Input data =>
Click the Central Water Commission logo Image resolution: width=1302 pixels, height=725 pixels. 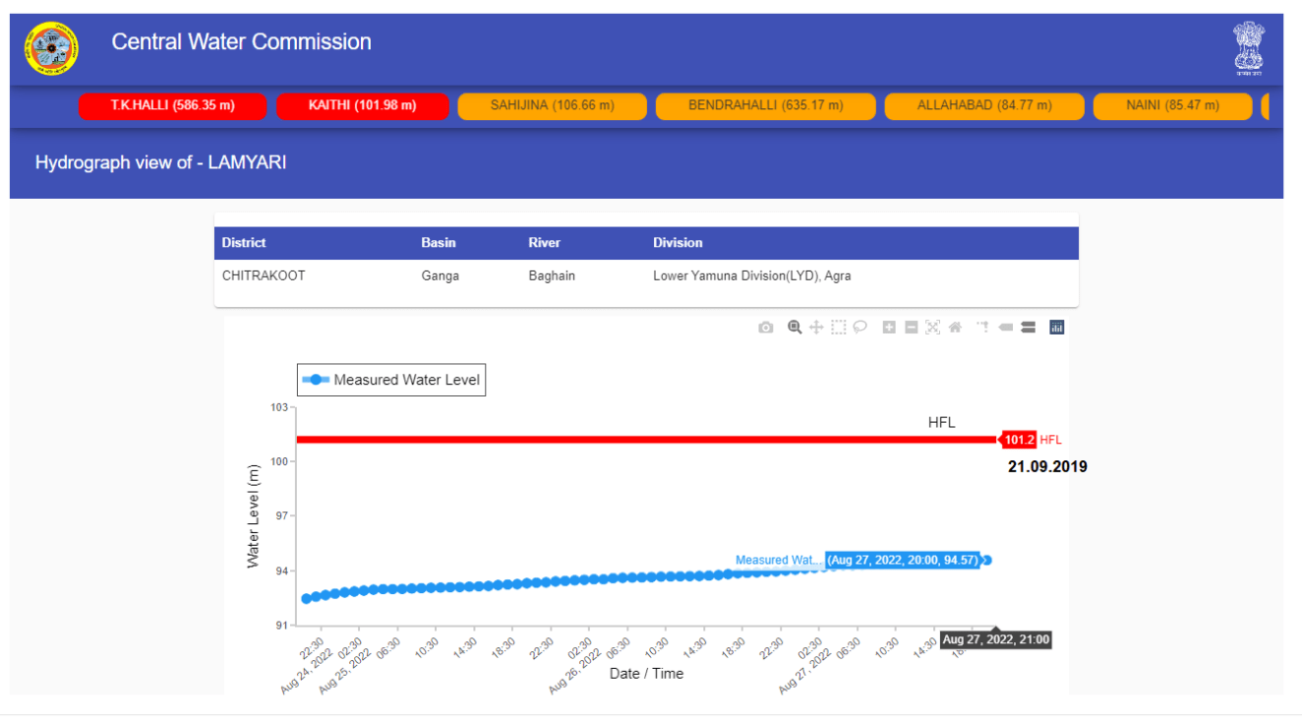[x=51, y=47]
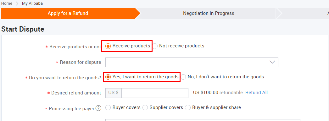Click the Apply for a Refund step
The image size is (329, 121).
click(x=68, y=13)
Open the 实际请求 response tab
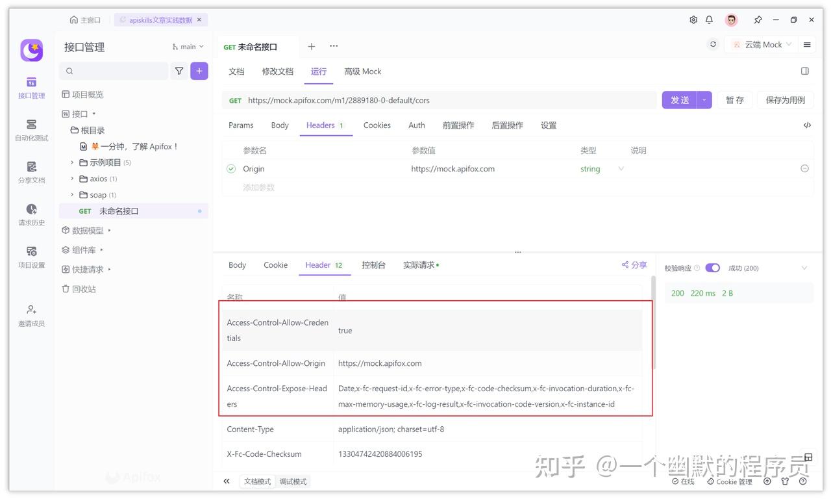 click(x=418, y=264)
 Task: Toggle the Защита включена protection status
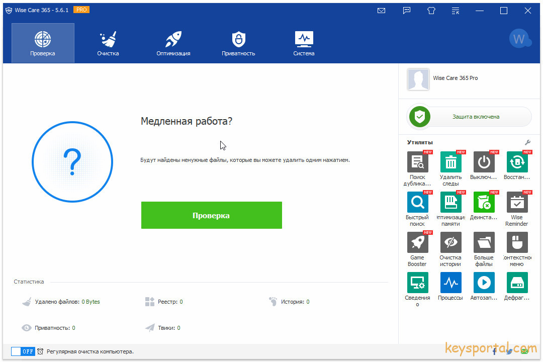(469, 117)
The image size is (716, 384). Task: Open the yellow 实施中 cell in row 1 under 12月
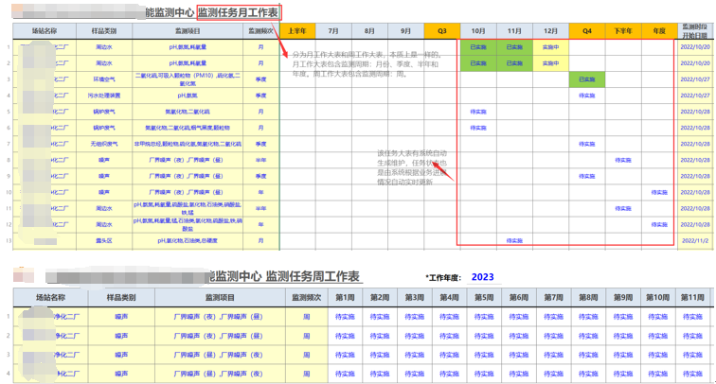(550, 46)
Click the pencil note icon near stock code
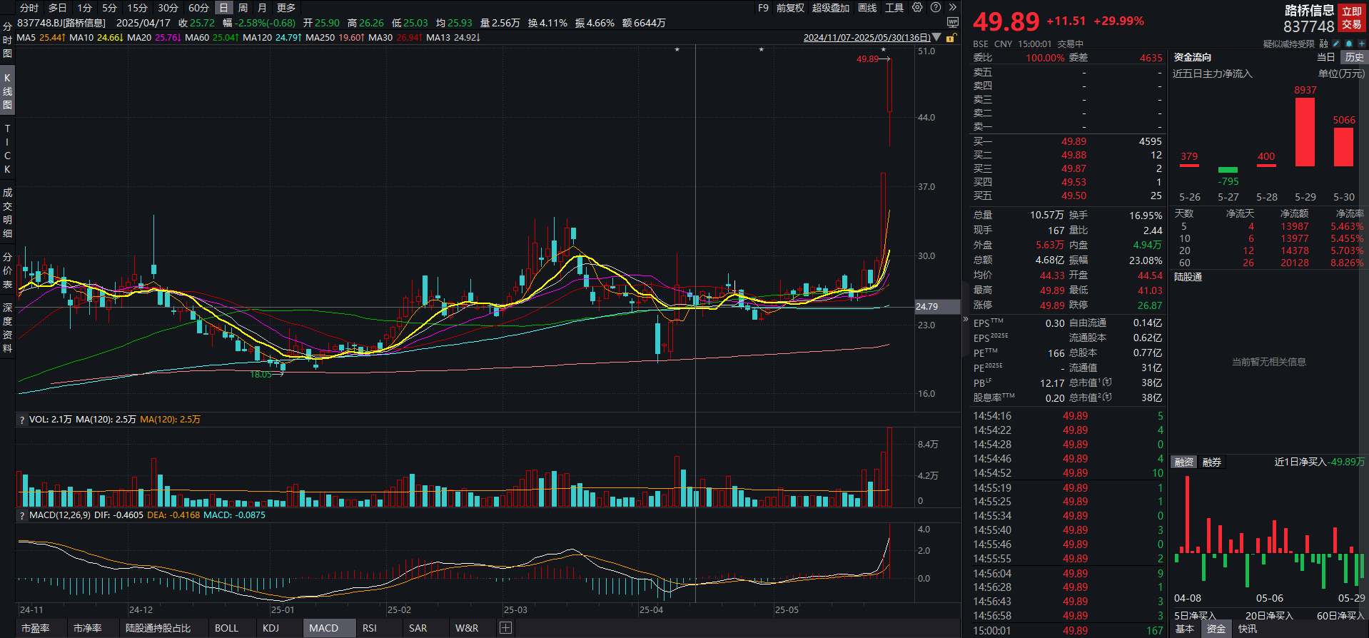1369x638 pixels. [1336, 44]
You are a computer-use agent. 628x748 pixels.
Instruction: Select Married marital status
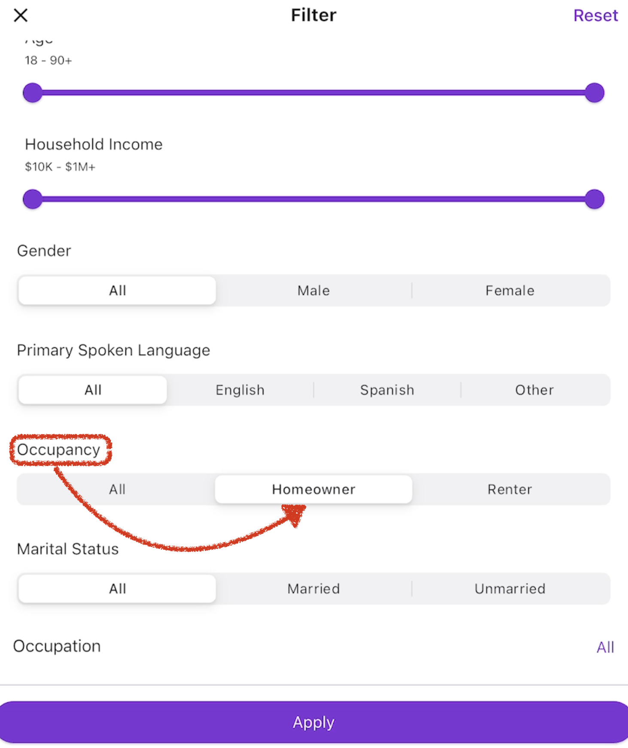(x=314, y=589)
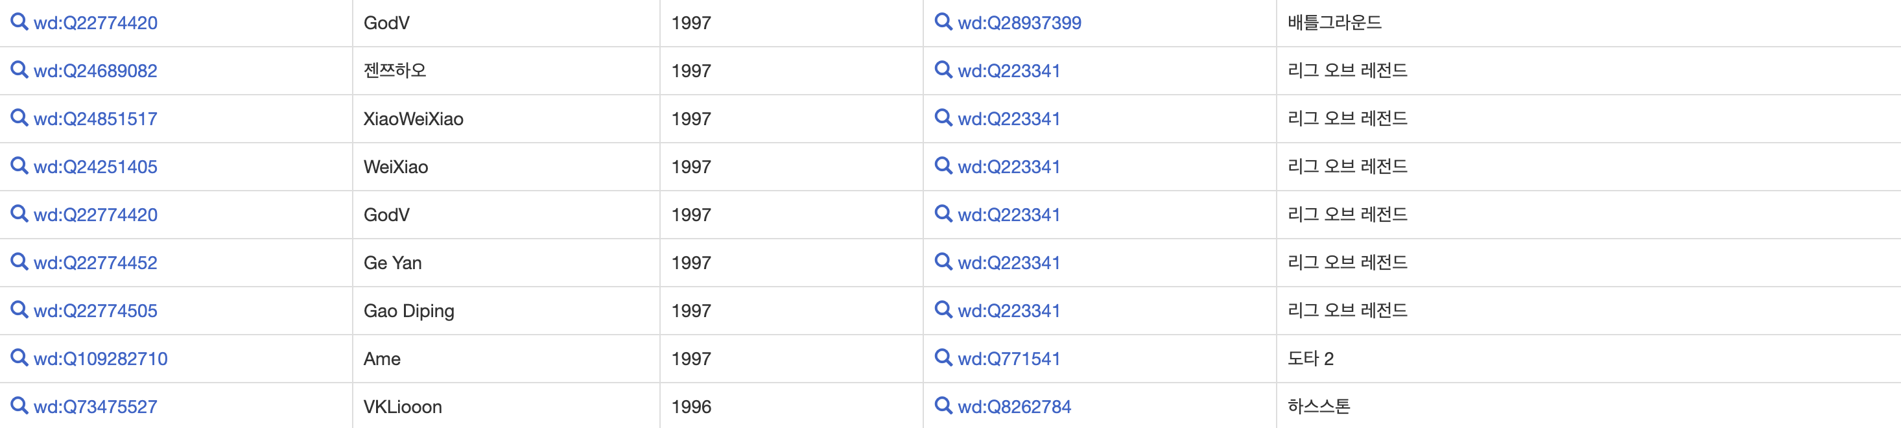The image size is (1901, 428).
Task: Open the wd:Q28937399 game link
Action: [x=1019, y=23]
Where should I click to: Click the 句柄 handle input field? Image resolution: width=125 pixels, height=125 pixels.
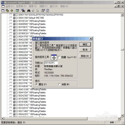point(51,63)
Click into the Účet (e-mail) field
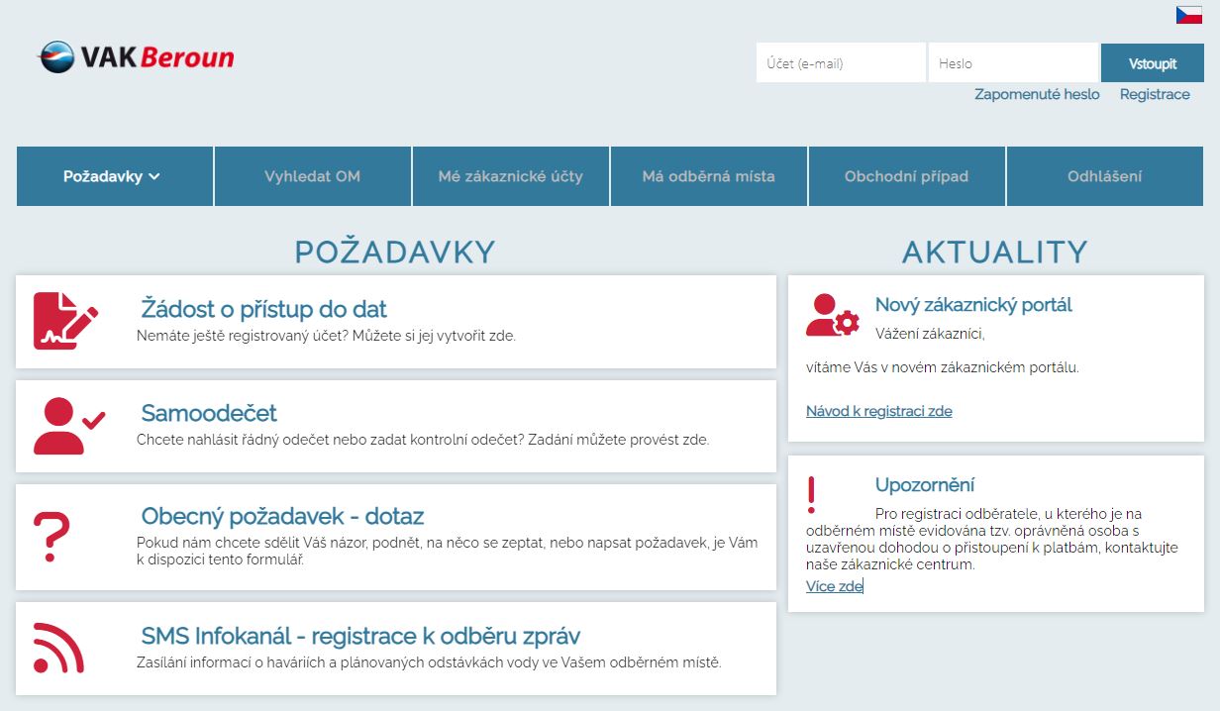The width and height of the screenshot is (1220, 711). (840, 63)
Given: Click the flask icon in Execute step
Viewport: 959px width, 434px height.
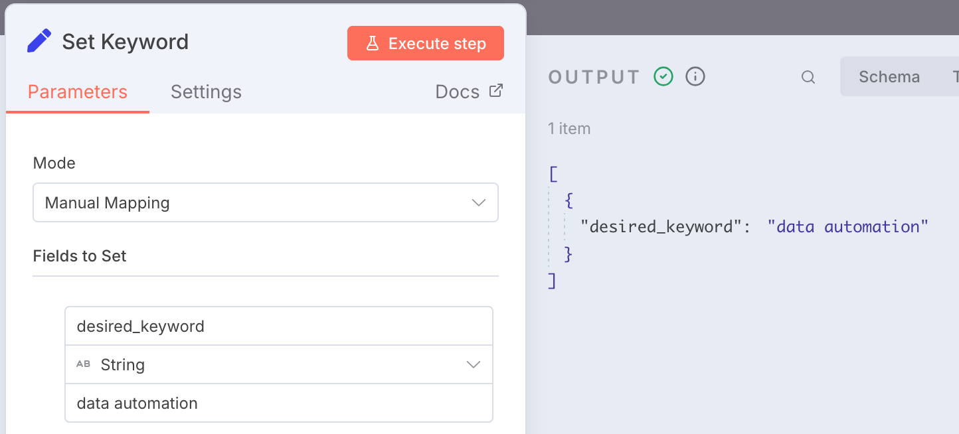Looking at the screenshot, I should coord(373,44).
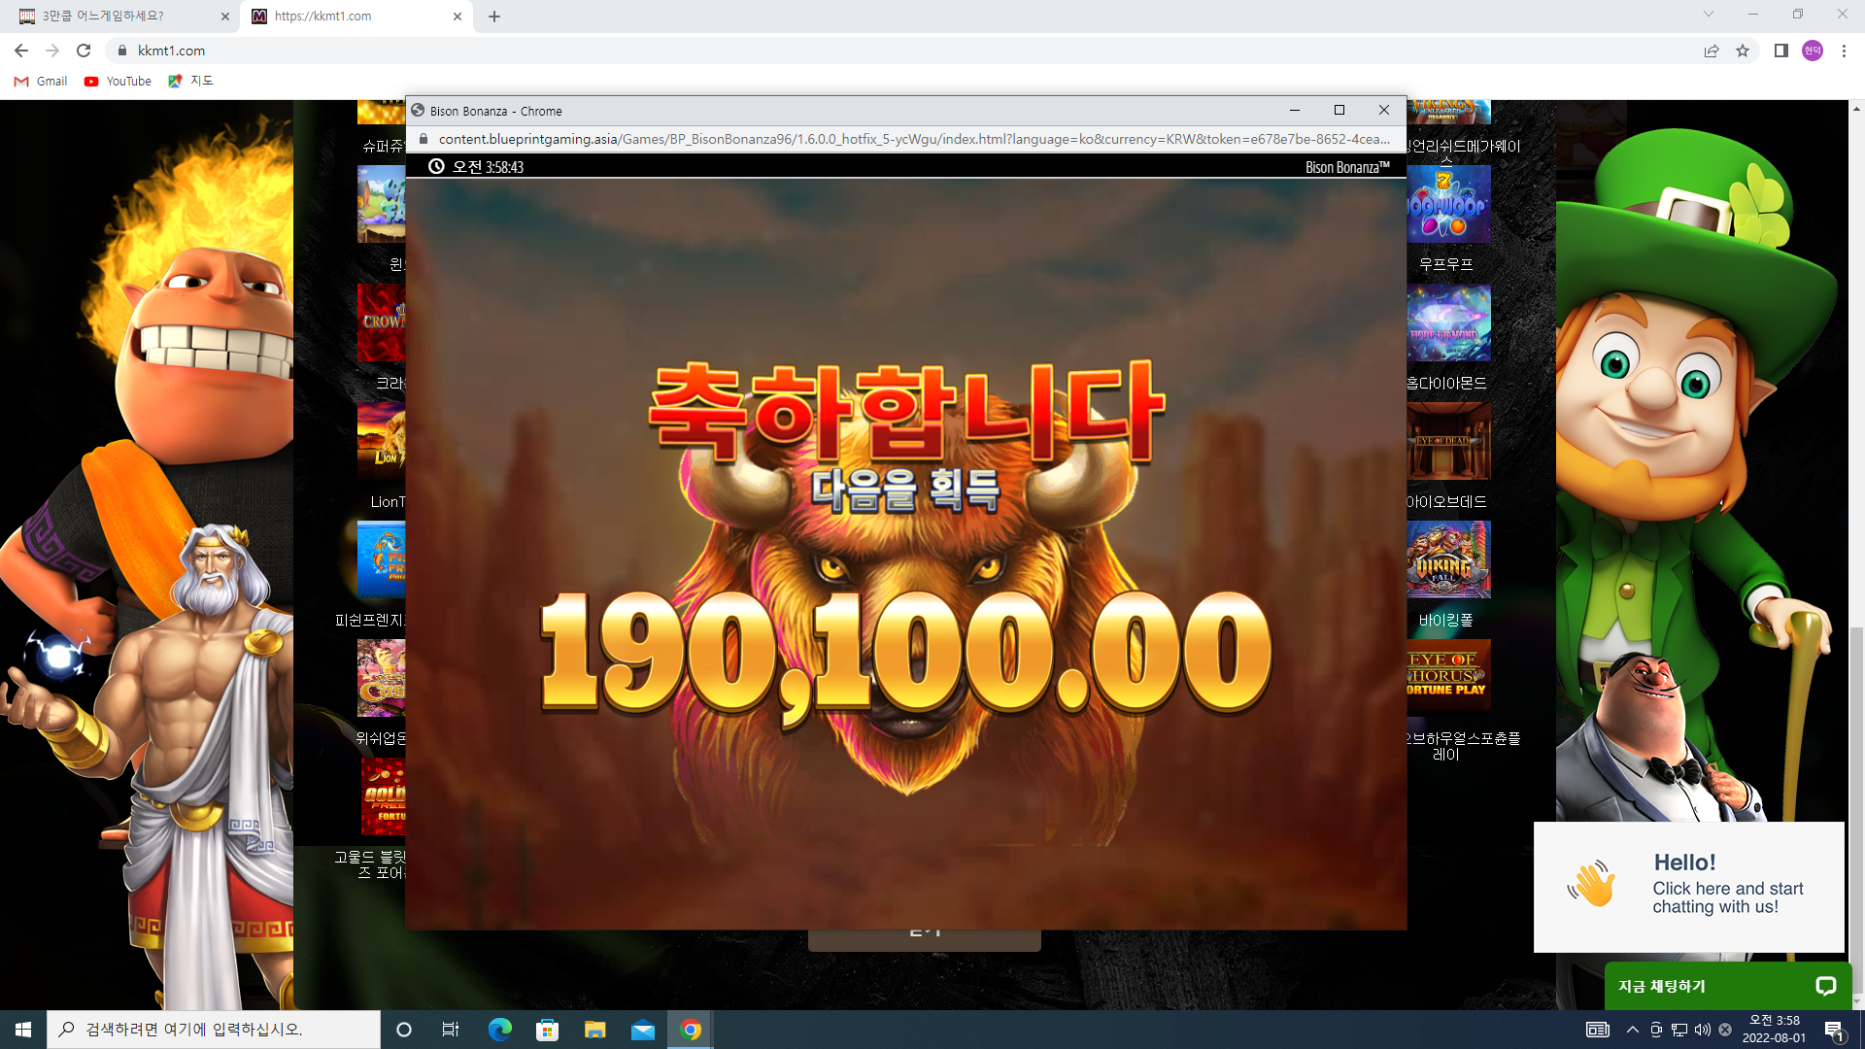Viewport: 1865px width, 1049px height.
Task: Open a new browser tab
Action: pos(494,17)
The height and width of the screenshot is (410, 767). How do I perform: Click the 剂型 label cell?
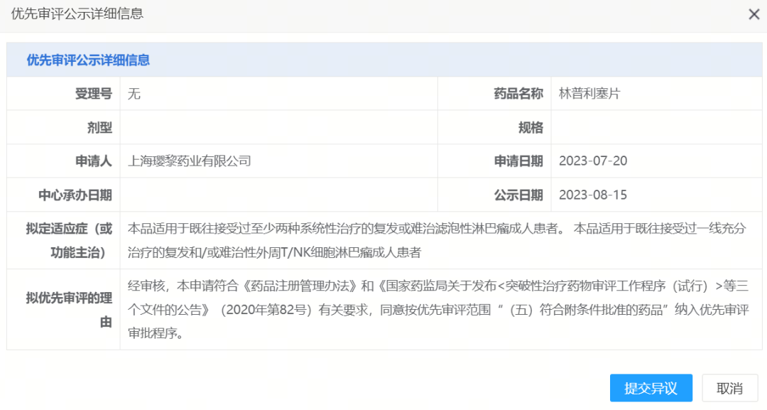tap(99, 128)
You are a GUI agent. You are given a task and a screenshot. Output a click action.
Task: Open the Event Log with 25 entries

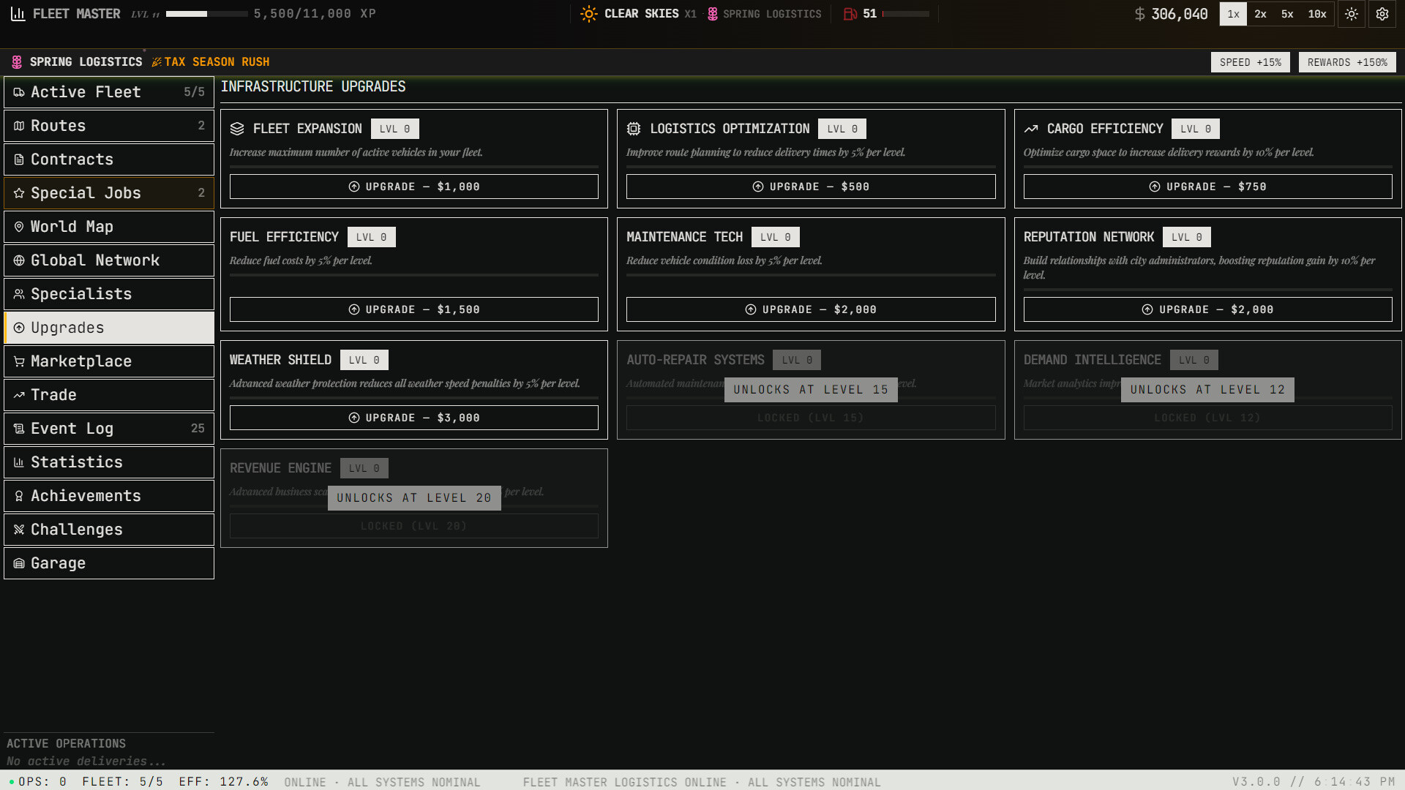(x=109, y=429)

Given request => Which lines of the records contain the word "Open"? Pull out each of those lines and copy it in full.

Final answer =>
Open the 实际请求 response tab
The image size is (716, 384). Task: Open the yellow 实施中 cell in row 1 under 12月
Task: Open the wd:Q28937399 game link
Task: Open a new browser tab
Task: Open the Event Log with 25 entries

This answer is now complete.